Na het midden van de vorige eeuw verdwenen de paarden uit het straatbeeld. Na “de geur van kolen” zou je het ook over de geur van paarden kunnen hebben en de hele cultuur die daar bij hoort. Kennen jonge mensen nog het begrip “peeëdskuttelen”? Net als in de grote mensen samenleving had je een enorm standsverschil binnen de paardenwereld. Naast boerenpaarden had je als statussymbool herenpaarden, met aan de top het succesvolle racepaard.
In september 1862 organiseerde baron Otto Napoleon de Loë-Imstenraedt een paardenrace rond Terworm. Een in deze streek ongeëvenaard aristocratisch festijn, waar heel Heerlen en omgeving zich aan vergaapte. De ruim vertegenwoordigde adel – met paard of als ruiter – kwam uit het Duitse Rijnland, België en Nederlands Limburg. In de wei van Boumans was de start en de finish. Een pittig parcours was uitgezet met de nodige heggen en sloten.
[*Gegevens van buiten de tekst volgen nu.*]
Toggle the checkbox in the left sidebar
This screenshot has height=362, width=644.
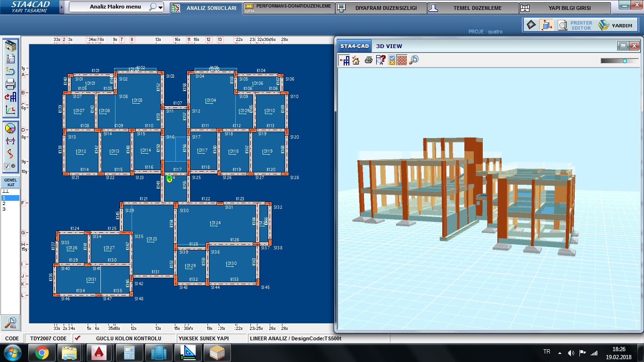pos(7,166)
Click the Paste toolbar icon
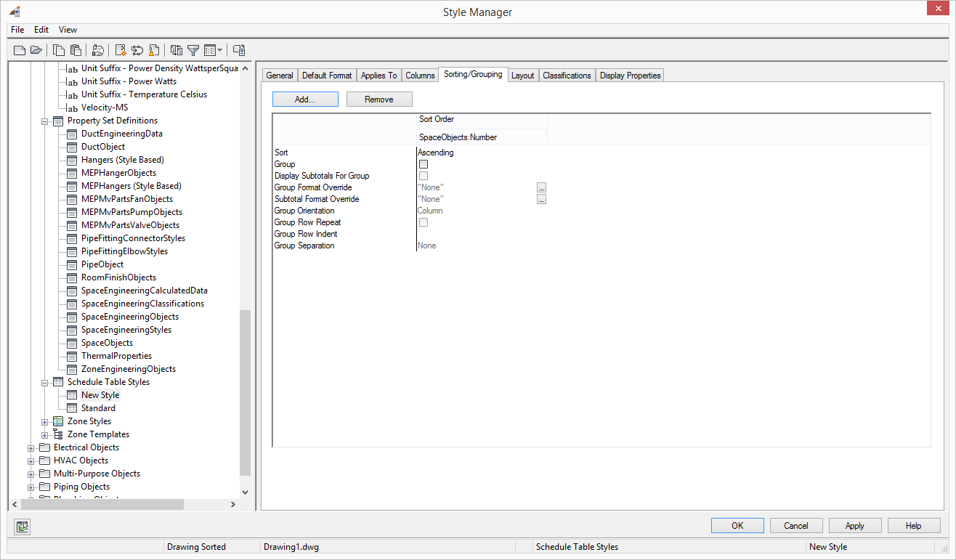The image size is (956, 560). point(76,50)
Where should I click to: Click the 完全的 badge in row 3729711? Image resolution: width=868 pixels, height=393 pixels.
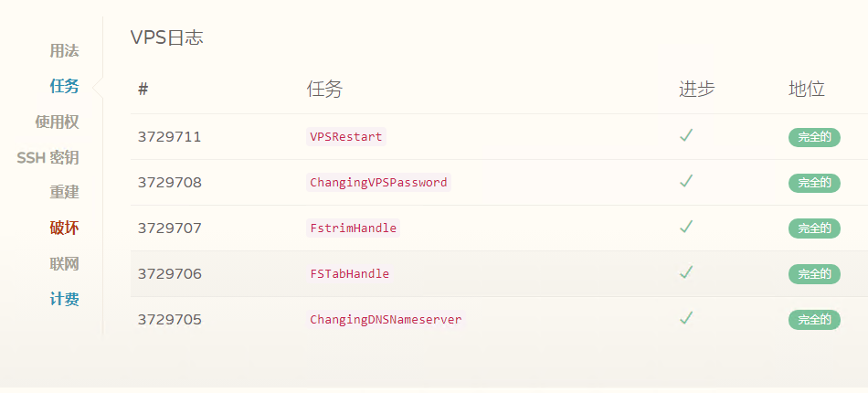pyautogui.click(x=814, y=137)
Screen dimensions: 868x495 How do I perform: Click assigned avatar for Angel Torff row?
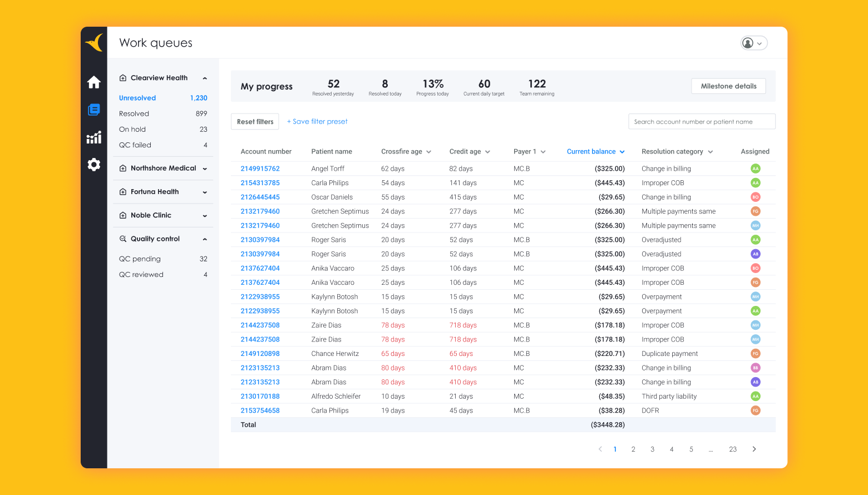(755, 169)
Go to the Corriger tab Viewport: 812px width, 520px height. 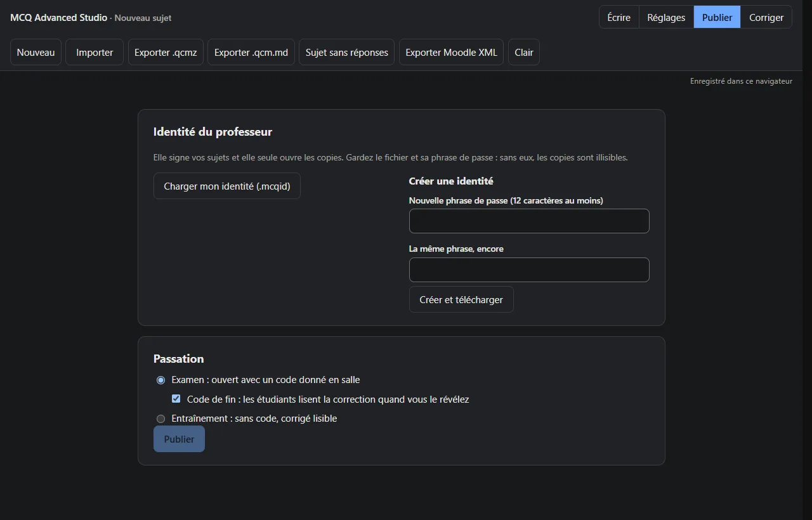tap(766, 17)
Het werd een prachtige dag. In de vroege ochtend kwamen vanaf ongeveer 7 uur van alle kanten vreemdelingen Heerlen binnen. Ook de nodige equipages van de uitgenodigde adellijke gasten werden gesignaleerd op weg naar Terworm. Het werd lekker druk, en tegen het middaguur was het zo vol als men zelden in het dorp had gezien. Tegen 13..00 uur trok men massaal naar het landgoed. De meesten zochten een plaatsje in de “Geleener Bend”, omdat daar een vijftal interessante sprongen waren te zien.
In de Limburger Coerier werd verslag gedaan van een spannende wedstrijd. Aanvankelijk lag een voskleurig paard op kop, eigendom van de graaf Von Fürstenberg en bereden door de prins van Ligne. Majesteitelijk vloog hij over de ter plaatse opgestuwde Geleenbeek, die daar een dikke zes meter breed was. Korte tijd later slaagden ook de nummers twee en drie er bijna gelijktijdig in om deze hindernis te nemen. Met nummer vier kreeg het publiek toch waar het voor kwam: paard en ruiter belandden in het water. Ook de tweede poging van dit stel om heelhuids over de Geleenbeek te komen, liep slecht af. Nadat de ruiter weer was opgekrabbeld, verliet hij met zijn gehavende paard de strijd. Na een spannende eindspurt won het paard van de graaf Von Metternich, bereden door de graaf Von Westphalen. De prijs voor de overwinning mocht er zijn: een massief zilveren hert met een waarde van 1200 Nederlandse guldens.
Achteraf volgde uiteraard een groots feest voor de genodigden, waarop society watchers hun ogen uit gekeken zouden hebben.